I recently had a (Delphi 1) problem - the program GPF'ed whenever it exited.
Debugging revealed that the problem lay in the area of a FontDialog.  The
program had a TFont variable named BodyFont which was created by the Form's
FormCreate handler and freed by the Form's FormDestroy handler.
The problem code turned out to be the assignment statement in ...
  If FontDialog1.Execute then
  begin
    BodyFont := FontDialog1.Font ;
  end ;
The compiler accepts that, and it even had the desired effect on the fonts
while the program was still running.  However, digging around in the VCL
source code for DIALOGS.PAS suggested that ...
    BodyFont.Assign(FontDialog.Font) ;
might be more appropriate. Happily, this fixed the problem. Sadly, this use
of an object's "Assign" method is very poorly documented.
Can anybody provide some insight into what is going on here ? Did assigning
FontDialog.Font to Bodyfont and then freeing Bodyfont have the effect of
freeing FontDialog.Font, which was not supposed to be freed ? I'm guessing
that the "TFont" variables that we create (and all other such T-Types) are
not really T-variables at all, but really pointers to such variables - i.e.
they are equivlaent to the P-variables of older Turbo Pascal.

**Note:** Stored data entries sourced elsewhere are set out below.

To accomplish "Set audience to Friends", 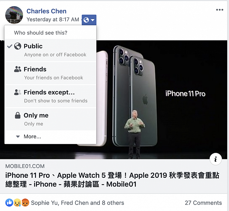I will point(50,73).
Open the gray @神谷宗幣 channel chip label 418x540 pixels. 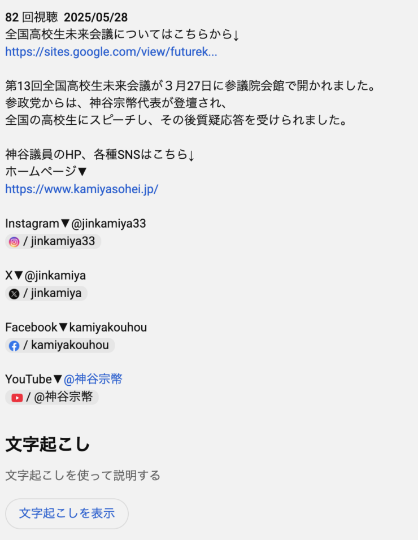[59, 397]
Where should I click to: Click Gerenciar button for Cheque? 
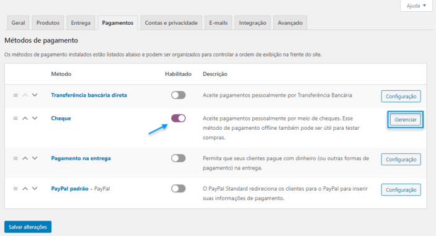tap(405, 120)
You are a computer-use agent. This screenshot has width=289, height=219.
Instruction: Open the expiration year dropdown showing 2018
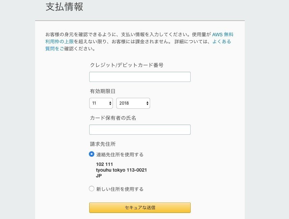tap(133, 103)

Just to confuse the issue, I read in "Delphi 2 Developer's Guide" by Pacheco
and Teixeira that "Under Win32, GDI objects are not shared as are their
16-bit counterparts. GDI objects are stored in the process's address space
instead of a globally accessible memory block". Is this relevant to the
problem, and to whether it is also a problem in Delphi 2 ?
--- PPoint 2.00
---------------
* Origin: Kingston, Canada (1:249/109.11)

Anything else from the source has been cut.